- **WHAT YOU ARE ASKED TO DO**
Please go through the records below and return every line holding the word "sidebar".

(Stored data entries)
=== Begin Enclosure ===
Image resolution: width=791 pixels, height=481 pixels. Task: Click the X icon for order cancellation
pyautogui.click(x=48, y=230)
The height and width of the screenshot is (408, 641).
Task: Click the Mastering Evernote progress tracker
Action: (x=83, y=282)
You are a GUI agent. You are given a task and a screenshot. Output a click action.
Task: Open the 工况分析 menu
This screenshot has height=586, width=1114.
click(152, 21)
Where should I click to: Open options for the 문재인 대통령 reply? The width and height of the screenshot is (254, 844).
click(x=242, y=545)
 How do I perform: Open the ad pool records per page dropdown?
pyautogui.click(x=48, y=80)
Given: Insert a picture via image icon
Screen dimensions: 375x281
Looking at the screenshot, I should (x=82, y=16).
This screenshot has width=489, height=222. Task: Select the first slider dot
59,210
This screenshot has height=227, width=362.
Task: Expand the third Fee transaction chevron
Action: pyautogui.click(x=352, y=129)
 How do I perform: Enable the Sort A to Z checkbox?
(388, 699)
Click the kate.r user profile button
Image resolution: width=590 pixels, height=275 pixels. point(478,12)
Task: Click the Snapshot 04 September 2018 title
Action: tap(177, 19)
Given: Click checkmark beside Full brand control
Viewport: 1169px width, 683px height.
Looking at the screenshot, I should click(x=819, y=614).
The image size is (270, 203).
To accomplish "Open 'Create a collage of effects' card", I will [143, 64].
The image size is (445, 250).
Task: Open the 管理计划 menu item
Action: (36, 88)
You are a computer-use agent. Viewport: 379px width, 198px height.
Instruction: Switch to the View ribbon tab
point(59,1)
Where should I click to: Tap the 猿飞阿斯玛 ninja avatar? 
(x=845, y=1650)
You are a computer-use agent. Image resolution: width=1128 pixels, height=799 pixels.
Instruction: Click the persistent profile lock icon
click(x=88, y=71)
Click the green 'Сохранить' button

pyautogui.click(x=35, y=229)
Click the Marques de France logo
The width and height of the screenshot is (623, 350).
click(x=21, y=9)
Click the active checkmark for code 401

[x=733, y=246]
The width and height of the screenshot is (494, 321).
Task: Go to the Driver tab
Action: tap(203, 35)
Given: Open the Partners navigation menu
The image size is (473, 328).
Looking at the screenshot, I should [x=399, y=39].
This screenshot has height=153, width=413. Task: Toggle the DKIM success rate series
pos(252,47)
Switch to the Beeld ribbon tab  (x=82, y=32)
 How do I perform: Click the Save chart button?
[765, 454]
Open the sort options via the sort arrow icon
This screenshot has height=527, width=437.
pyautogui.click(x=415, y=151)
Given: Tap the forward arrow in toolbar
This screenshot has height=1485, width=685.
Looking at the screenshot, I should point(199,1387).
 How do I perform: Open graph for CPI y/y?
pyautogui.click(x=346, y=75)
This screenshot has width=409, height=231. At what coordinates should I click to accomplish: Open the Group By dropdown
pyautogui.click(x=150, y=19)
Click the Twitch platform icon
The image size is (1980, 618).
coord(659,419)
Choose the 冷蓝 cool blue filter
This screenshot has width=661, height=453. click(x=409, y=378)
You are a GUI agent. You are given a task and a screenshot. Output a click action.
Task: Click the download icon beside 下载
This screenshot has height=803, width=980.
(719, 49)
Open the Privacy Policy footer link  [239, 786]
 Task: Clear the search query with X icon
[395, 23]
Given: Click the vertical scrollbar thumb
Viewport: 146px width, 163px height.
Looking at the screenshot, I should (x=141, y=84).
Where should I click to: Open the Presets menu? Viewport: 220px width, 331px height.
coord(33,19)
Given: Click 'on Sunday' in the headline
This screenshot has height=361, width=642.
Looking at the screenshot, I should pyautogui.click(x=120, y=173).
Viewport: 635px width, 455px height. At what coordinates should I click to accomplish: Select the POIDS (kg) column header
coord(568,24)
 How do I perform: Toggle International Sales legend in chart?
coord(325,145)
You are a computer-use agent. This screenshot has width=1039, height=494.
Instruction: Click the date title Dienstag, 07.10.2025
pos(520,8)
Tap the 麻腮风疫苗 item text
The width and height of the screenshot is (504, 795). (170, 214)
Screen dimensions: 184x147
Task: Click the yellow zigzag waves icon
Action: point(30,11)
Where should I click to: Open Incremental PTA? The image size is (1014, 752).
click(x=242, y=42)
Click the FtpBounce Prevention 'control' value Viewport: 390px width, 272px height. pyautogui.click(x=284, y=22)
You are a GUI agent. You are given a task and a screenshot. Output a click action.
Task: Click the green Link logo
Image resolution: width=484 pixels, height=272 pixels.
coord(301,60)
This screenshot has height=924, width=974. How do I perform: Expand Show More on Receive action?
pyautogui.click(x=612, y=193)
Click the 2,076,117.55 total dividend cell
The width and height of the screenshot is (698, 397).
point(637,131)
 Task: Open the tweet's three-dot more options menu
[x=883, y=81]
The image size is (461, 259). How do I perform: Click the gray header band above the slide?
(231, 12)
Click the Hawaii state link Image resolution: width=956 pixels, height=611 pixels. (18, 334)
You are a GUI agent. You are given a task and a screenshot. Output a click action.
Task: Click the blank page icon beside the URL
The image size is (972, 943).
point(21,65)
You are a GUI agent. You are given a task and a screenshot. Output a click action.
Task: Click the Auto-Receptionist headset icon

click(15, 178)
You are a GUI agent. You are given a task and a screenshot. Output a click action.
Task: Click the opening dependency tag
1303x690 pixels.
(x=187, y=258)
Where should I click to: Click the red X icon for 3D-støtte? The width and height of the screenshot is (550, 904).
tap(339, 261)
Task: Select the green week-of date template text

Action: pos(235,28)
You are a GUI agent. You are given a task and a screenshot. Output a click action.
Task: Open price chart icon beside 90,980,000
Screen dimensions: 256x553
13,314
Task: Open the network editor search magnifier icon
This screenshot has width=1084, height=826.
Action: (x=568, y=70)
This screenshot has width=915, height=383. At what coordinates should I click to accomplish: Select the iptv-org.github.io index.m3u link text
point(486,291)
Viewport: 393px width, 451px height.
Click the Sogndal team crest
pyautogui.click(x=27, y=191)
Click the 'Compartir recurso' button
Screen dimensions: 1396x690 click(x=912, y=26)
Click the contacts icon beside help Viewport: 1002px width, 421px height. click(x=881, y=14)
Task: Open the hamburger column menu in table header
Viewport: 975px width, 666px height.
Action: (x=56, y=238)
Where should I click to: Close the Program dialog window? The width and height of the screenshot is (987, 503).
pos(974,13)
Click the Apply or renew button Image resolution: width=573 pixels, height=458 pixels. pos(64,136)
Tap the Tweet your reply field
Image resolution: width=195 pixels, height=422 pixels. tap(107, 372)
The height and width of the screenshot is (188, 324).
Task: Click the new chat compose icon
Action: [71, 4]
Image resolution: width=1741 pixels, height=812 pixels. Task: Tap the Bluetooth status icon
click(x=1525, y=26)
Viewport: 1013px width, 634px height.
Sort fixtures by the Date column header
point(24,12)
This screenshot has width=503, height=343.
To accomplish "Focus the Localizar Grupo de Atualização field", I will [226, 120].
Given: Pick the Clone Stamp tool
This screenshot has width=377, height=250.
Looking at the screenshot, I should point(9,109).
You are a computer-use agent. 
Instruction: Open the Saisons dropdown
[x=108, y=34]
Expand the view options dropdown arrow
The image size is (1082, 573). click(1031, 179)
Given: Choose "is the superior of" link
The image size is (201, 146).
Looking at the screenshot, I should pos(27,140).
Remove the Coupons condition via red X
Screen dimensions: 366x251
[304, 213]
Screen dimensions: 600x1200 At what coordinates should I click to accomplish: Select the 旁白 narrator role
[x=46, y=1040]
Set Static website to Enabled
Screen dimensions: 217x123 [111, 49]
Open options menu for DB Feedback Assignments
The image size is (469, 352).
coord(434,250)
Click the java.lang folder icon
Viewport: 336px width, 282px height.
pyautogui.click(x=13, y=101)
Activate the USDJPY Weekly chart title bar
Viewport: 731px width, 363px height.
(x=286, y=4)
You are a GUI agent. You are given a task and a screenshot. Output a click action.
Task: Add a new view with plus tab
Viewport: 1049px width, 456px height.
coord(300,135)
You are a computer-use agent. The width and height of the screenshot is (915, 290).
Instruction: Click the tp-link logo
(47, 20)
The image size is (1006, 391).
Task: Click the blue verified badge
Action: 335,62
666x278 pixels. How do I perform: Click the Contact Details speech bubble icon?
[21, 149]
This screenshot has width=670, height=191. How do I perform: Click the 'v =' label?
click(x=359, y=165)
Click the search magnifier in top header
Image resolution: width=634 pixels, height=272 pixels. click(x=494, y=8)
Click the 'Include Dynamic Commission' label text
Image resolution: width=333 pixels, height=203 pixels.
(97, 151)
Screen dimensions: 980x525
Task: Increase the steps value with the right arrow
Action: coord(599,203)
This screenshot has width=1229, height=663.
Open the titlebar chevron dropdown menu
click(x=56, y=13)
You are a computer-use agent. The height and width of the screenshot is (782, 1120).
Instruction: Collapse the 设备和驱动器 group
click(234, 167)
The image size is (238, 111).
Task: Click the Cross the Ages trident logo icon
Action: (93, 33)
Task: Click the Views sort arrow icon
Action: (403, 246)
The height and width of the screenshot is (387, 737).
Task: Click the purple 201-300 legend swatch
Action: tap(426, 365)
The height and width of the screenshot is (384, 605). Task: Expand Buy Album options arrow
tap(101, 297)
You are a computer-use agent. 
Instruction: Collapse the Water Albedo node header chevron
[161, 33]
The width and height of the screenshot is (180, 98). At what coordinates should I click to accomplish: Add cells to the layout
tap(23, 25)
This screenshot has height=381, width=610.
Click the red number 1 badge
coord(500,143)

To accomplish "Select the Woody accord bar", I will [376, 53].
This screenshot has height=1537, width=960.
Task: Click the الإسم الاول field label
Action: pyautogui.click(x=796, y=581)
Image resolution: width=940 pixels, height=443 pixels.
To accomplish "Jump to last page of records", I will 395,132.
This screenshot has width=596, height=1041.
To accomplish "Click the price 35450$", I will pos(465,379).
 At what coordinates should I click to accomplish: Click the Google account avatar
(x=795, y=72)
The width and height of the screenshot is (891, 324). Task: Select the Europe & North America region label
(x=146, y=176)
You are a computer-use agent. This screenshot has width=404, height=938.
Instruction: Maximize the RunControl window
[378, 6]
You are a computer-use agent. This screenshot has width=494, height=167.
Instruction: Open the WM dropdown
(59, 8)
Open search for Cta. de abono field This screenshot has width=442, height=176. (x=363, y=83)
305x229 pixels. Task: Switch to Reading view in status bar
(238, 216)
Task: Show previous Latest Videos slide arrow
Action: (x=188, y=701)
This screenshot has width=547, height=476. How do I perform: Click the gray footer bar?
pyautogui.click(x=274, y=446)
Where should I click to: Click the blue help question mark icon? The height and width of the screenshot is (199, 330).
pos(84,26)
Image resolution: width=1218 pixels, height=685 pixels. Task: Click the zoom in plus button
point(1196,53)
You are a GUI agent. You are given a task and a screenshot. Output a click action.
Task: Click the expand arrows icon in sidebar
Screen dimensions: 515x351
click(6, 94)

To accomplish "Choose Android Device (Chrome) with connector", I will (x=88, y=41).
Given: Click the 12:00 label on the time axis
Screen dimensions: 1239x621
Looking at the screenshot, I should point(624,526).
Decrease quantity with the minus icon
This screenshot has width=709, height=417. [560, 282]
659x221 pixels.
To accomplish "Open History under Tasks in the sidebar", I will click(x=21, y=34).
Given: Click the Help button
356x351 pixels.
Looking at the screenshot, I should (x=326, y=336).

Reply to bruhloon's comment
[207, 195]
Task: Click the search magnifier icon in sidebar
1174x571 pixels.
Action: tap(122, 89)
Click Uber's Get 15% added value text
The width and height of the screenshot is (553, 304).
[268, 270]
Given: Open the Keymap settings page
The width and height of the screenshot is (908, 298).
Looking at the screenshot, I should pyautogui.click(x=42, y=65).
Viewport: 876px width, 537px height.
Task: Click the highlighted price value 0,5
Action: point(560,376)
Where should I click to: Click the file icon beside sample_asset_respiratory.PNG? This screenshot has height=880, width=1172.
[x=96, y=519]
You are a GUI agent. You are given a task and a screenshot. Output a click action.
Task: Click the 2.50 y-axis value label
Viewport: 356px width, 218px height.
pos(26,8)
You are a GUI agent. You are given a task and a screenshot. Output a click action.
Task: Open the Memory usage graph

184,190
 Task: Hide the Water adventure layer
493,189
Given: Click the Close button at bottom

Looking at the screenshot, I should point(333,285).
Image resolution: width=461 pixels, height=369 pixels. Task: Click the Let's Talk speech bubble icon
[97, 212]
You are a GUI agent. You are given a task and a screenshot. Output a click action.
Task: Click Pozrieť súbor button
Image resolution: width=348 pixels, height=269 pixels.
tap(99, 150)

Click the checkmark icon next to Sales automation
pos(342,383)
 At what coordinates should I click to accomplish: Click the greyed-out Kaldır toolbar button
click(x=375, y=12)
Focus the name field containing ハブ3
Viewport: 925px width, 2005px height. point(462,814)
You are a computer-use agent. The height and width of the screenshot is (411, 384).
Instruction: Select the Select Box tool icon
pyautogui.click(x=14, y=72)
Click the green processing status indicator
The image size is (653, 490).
=== End Enclosure ===
- **EXERCISE RESPONSE**
Task: Click the expand arrows icon in sidebar
To accomplish "Open History under Tasks in the sidebar", I will click(x=21, y=34).
Task: Click the search magnifier icon in sidebar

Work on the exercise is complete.